Offres de reprise sérieuses
Pour cette nouvelle échéance à Nanterre, la direction se dit confiante "Il y a plusieurs offres de reprise qui ont été faites", explique le service presse du groupe. "Toutes les offres déposées viennent d'acteurs très sérieux du secteur, et elles concernent tout ou partie de l'établissement," précise-t-il. "De toute façon, le juge n'aurait aucun intérêt à transférer les établissements à un autre opérateur qui n'aurait pas les reins solides.
Si c'est pour se retrouver dans la même situation que celle de Médicharme dans quelques semaines ou quelques mois, ça n'aurait vraiment aucun intérêt.
Service Presse du groupe Médicharme
Privilégier la reprise globale
C'est dans le type de reprise que se jouera la différence. Si le tribunal de Nanterre retient une offre globale viable, l'opération devrait être transparente pour les résidents et les personnels. Le changement serait un simple transfert de patron. Ce qui, dans un premier temps du moins, ne remettrait en cause ni l'existence des établissements, ni les séjours des résidents, ni le travail des employés." Ça ne changerait strictement rien pour les salariés ou les résidents, il y aurait continuité d'activité, il n'y aurait même pas de pause entre les deux opérateurs", confirme la direction.
Trouver une solution pour tous
C'est l'objectif privilégié pour éviter l'absence de reprise ou des reprises partielles qui pourraient mettre en difficulté les sites les moins rentables. Si certains sites n'avaient pas de repreneur et étaient amenés à fermer, les emplois ne seraient pas tous garantis. L'ARS devrait prendre en charge et replacer les résidents concernés. Une issue que ni Médicharme, ni le tribunal, ni les ARS, ni le Ministère de la Santé, qui depuis l'été dernier fait inspecter les comptes et le fonctionnement de Médicharme, ne souhaite voir se présenter.
Le 29 février, lors de la première audience, le tribunal aura les différentes offres devant lui.

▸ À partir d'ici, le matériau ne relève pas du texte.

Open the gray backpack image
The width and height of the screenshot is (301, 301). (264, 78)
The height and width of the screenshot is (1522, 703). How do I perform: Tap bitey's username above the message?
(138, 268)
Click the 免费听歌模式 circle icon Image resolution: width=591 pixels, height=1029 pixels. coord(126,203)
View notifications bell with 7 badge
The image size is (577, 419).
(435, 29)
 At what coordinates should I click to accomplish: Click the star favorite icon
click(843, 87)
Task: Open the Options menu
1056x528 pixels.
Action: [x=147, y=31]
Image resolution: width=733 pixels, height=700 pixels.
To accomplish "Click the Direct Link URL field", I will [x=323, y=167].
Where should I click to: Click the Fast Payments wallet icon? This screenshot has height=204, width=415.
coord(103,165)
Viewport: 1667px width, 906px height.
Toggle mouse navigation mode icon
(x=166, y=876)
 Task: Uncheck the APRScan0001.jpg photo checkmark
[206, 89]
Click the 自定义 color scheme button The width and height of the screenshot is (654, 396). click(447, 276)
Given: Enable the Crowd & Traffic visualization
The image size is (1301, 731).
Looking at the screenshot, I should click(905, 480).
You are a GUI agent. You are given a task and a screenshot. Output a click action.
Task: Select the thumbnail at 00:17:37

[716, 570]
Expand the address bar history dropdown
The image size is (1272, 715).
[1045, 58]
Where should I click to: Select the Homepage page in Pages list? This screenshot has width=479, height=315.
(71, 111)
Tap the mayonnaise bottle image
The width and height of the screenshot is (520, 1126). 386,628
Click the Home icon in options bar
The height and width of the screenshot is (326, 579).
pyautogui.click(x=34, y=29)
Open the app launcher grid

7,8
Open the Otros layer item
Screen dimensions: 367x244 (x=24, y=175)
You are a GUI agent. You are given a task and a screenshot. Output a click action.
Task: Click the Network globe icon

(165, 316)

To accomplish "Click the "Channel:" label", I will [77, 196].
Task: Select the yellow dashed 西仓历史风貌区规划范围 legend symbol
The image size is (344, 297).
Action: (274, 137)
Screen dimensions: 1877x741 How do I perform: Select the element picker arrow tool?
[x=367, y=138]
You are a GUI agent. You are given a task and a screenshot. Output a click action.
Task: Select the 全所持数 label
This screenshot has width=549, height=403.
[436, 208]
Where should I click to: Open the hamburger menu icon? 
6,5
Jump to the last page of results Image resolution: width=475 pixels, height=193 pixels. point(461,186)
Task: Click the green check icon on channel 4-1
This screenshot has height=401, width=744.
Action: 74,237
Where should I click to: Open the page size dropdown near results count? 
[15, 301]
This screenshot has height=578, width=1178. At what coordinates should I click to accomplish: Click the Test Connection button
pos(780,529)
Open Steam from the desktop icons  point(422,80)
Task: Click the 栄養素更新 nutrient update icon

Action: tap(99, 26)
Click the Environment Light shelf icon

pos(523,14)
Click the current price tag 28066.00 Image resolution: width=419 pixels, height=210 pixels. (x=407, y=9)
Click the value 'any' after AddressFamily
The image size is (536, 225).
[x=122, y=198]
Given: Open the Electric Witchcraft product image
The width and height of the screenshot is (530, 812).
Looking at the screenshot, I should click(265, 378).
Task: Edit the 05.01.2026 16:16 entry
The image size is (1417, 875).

Il disposera de trois semaines pour faire le meilleur choix. En cas d'absence de repreneurs, il faudra tenter de trouver des solutions sur le terrain, avec des collectivités locales ou des associations, pour éviter à tout prix des fermetures. Le scénario pourrait malheureusement ne pas être isolé. Après avoir connu un âge d'or, d'autres gestionnaires d'Ehpad, confrontés à la même conjoncture, se retrouvent, eux aussi, aujourd'hui en grande difficulté financière.